I should stop using the term “bear rape.” But I can’t. I know that’s not what happened, and I know it implies that Leo is victimizing himself in order to win his Oscar. But – well, I guess I’m done talking about that scene and Leo, so I’ll move on and stop talking about it.

The other thing I needed to rant about with this movie: why I didn’t like it. Yeah, Leo was a big part of it, but there was more than that. And I need to talk to a couple of people about why it’s okay that I don’t like it, and dear Those People? It’s not because I’m a girl.

When I heard The Revenant was coming out and the whole situation around the film – Leo’s “performance,” which I maintain isn’t really a performance, just a struggle to survive against nature – it’s a metaphor, not a performance! – I gritted my teeth and groaned, because I knew I was probably going to have to sit through it for Oscar!Watch. Then I heard that the director, Alejandro G. Innaritu, and his cinematographer made the decision that they were only going to film using natural light.

That naturally brought up (heh – “natural” — sorry, everyone) one of my favorite plotlines from Arrested Development, wherein Gob wanted to write a letter and Michael was going to give him the touch lamp, but then Gob fucked Kitty and didn’t get the information Michael wanted, so

Michael: Great. Good, good, good, Gob. Well, you just lost the touch lamp.
Gob: What? No! Mike, come on!
Michael: Yeah, the deal’s off, forget it. I’m gonna use the touch lamp to set the mood in the conjugal trailer —
Gob: DON’T
Michael: — when DAD’S NAILING MOM.
Gob: NO! DON’T, MICHAEL – you are FILTHY.

And then later, Gob is able to write his letter, but because he didn’t have the touch lamp, he had to write his strongly-worded letter lit by nothing but natural light.
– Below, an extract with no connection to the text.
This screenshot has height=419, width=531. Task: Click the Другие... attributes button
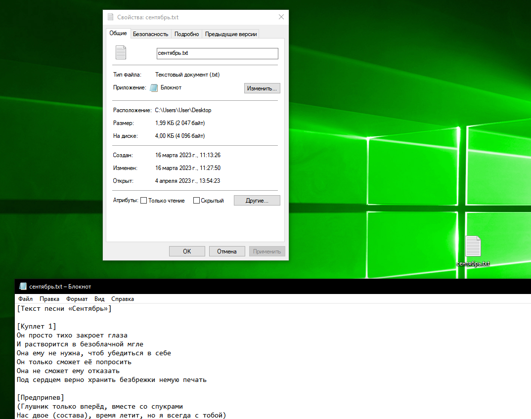pos(257,201)
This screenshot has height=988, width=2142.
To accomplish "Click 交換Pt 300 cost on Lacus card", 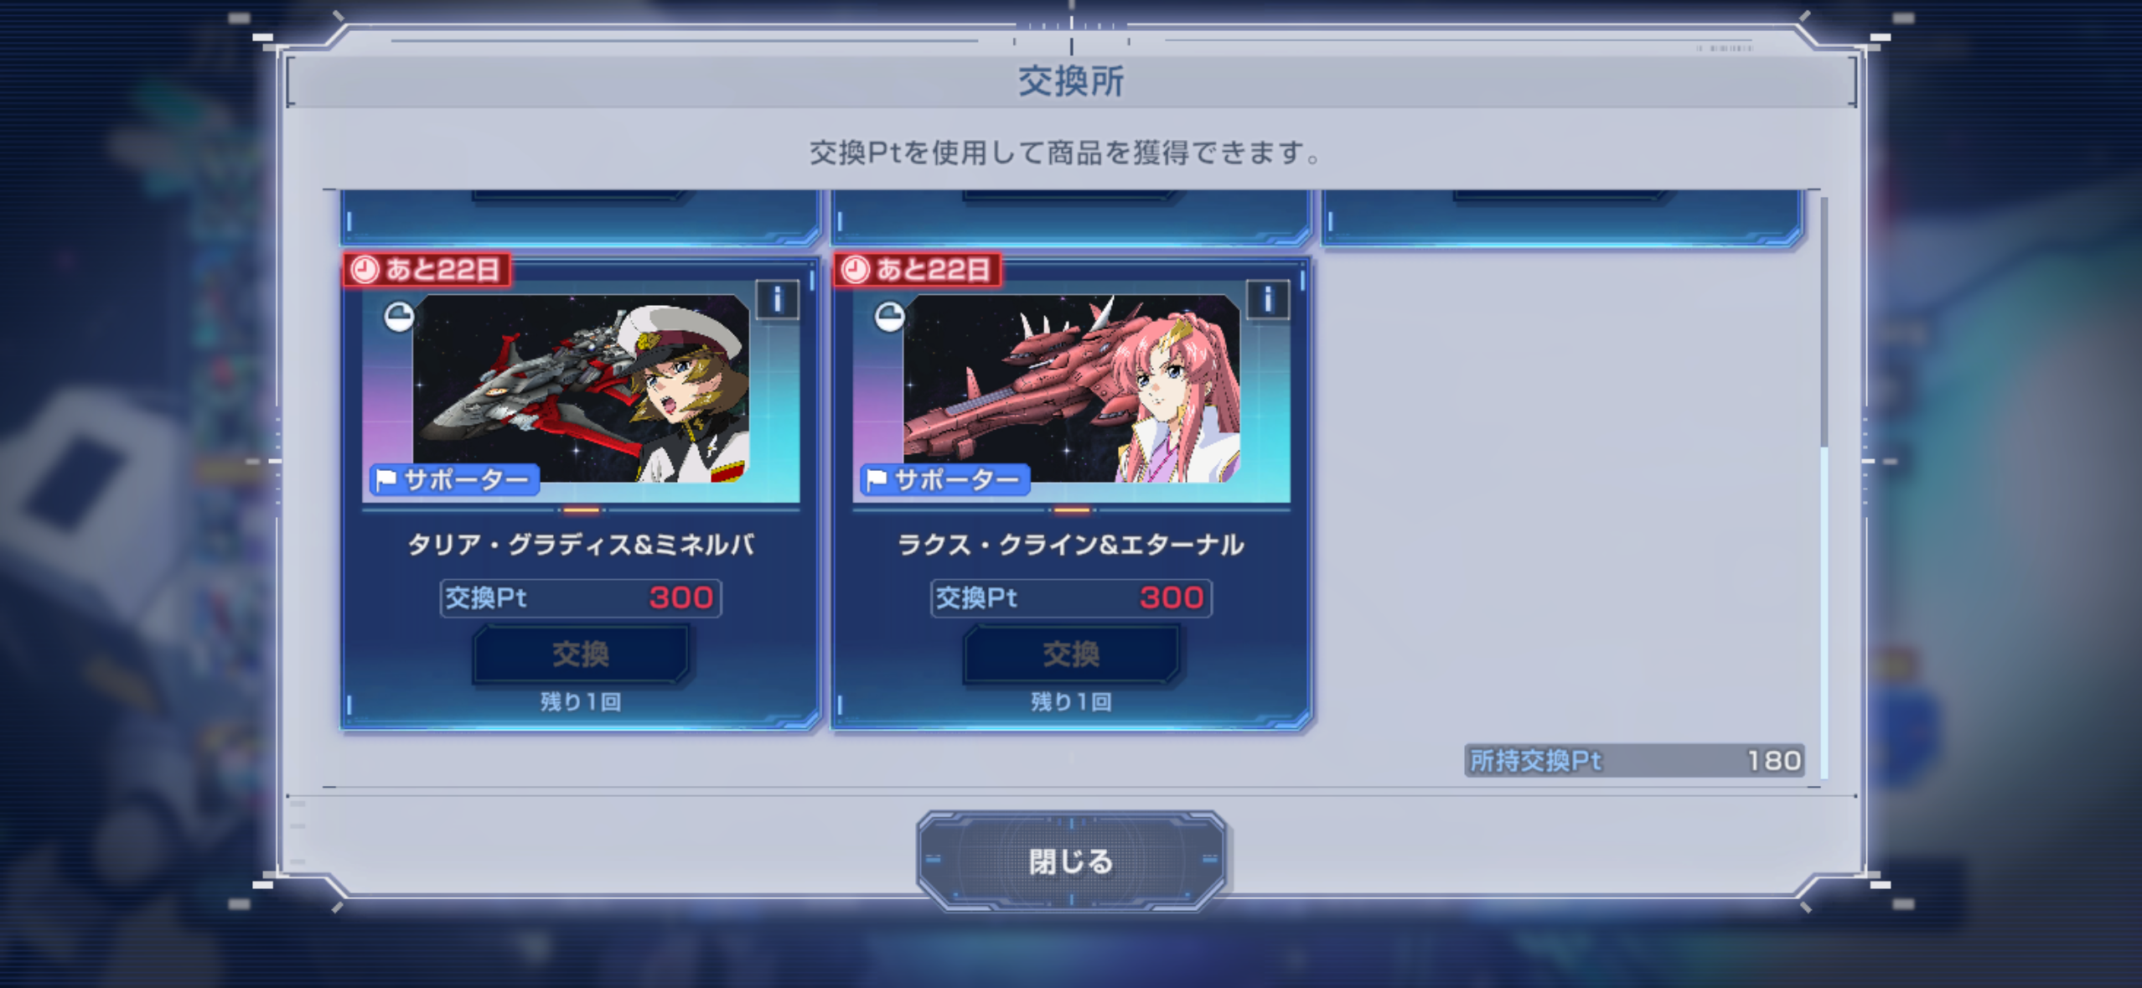I will click(x=1070, y=597).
Ever since hearing about the cinematography decision, all I could think of was Gob and his selfishness. Innaritu wanted to do something different for his next movie – because one-shot takes are so Birdman, let’s switch things up a bit. Basically, Innaritu decided to make this movie in the most fucking difficult way possible – shooting on location, lit by nothing but natural light. Do you know what that means? It means the shoot was excruciatingly long, because they could only film for about an hour each day – that’s a lot of wasted hours at a remote location. Why would you do that to yourself, to your actors, to your crew, unless you were a severe dick? To me, that is the ultimate in “suffering for art,” but it becomes so fucking insufferable that it circles right around to “martyring for art.”

I mean, you can’t spell “martyr” without “art,” I guess?
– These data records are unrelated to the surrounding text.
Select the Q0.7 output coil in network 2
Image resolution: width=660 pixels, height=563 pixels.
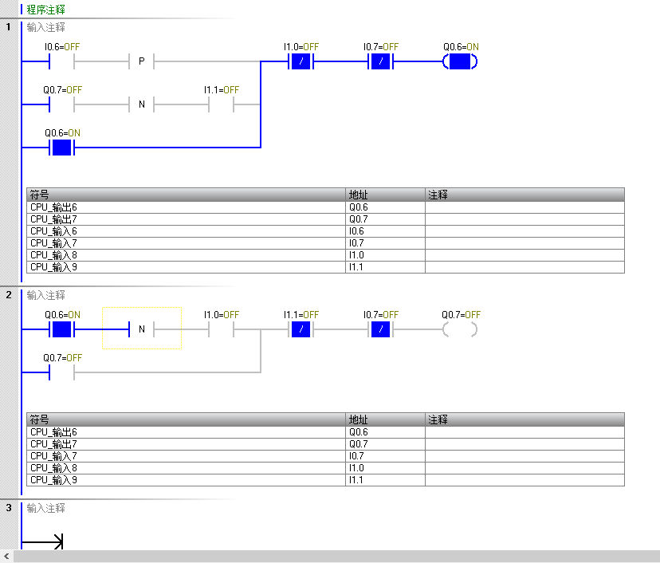click(x=460, y=329)
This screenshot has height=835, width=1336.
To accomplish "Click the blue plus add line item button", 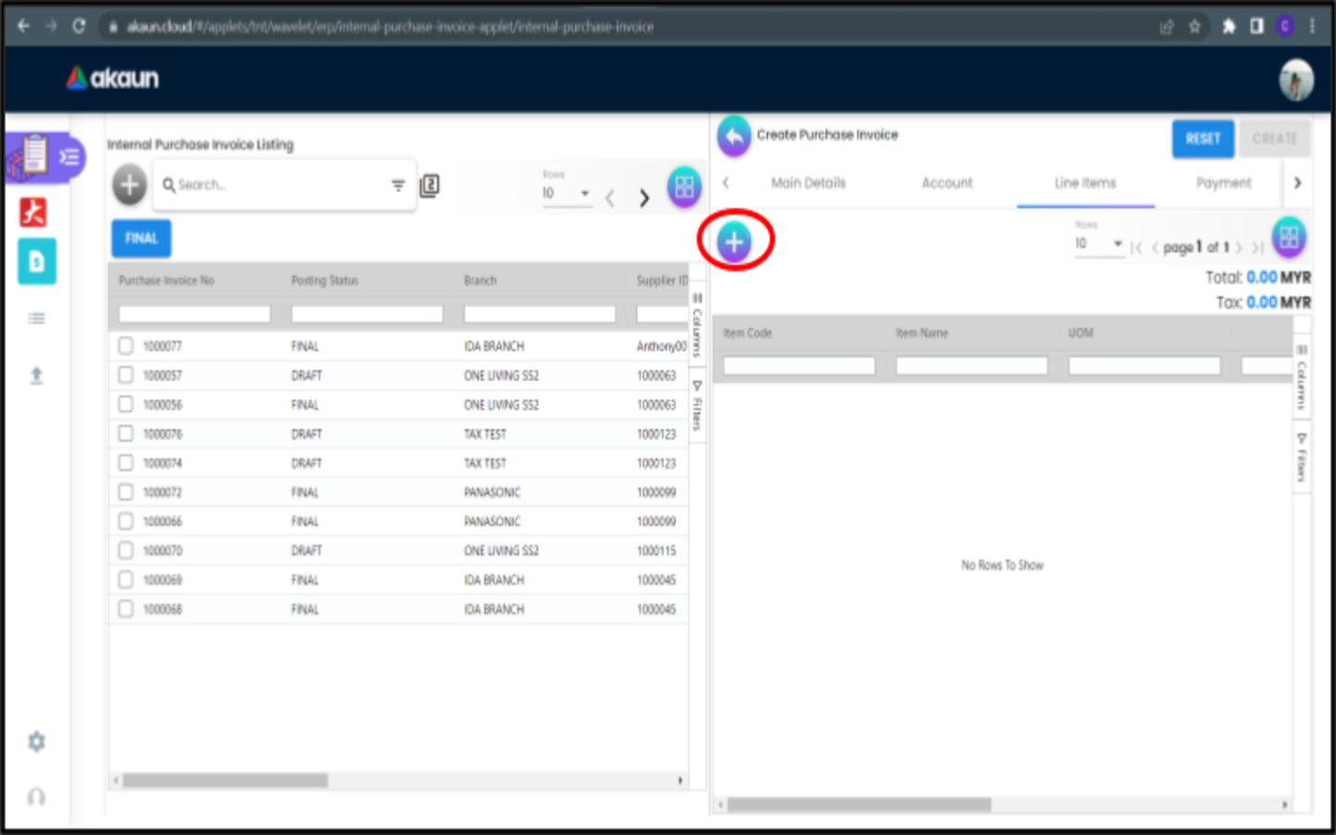I will pyautogui.click(x=734, y=242).
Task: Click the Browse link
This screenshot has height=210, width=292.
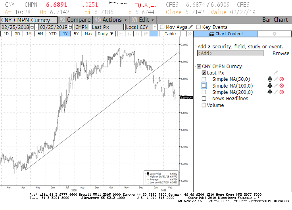Action: coord(280,53)
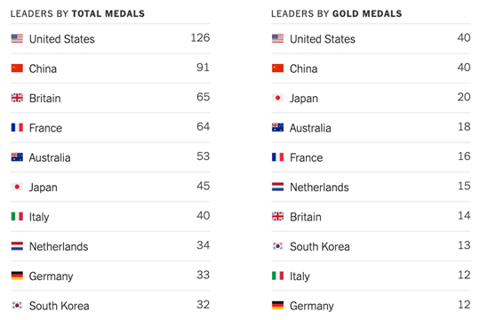Open Japan row in total medals list
Image resolution: width=480 pixels, height=320 pixels.
(x=110, y=187)
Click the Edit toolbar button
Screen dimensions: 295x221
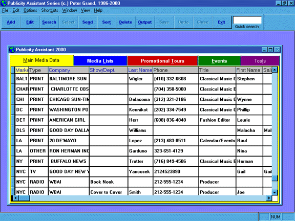click(x=30, y=22)
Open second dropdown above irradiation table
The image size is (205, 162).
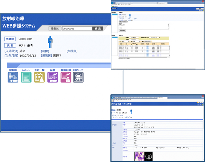[136, 41]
Regardless of my selfish need to find a pun between “art” and “martyr,” I can’t think of another way that that shoot could have been more fucked up for such a stupid reason – you can’t tell me that there aren’t other ways to achieve that level of lighting. Basically, they were arting for art’s sake, and while I can appreciate art, to me, that decision just seems dickish. I can’t explain it any other way; it’s just dickish.

So between the filmmaking aspect and Leo’s hostage situation, by the time The Revenant was released, the entire film had a distinct masturbatory sheen to it. Instead of Vaseline, the lens was covered in jizz – the jizz of both Innaritu and Leonardo DiCaprio, all being able to exorcise their demons in a vanity project jack-off for the ages.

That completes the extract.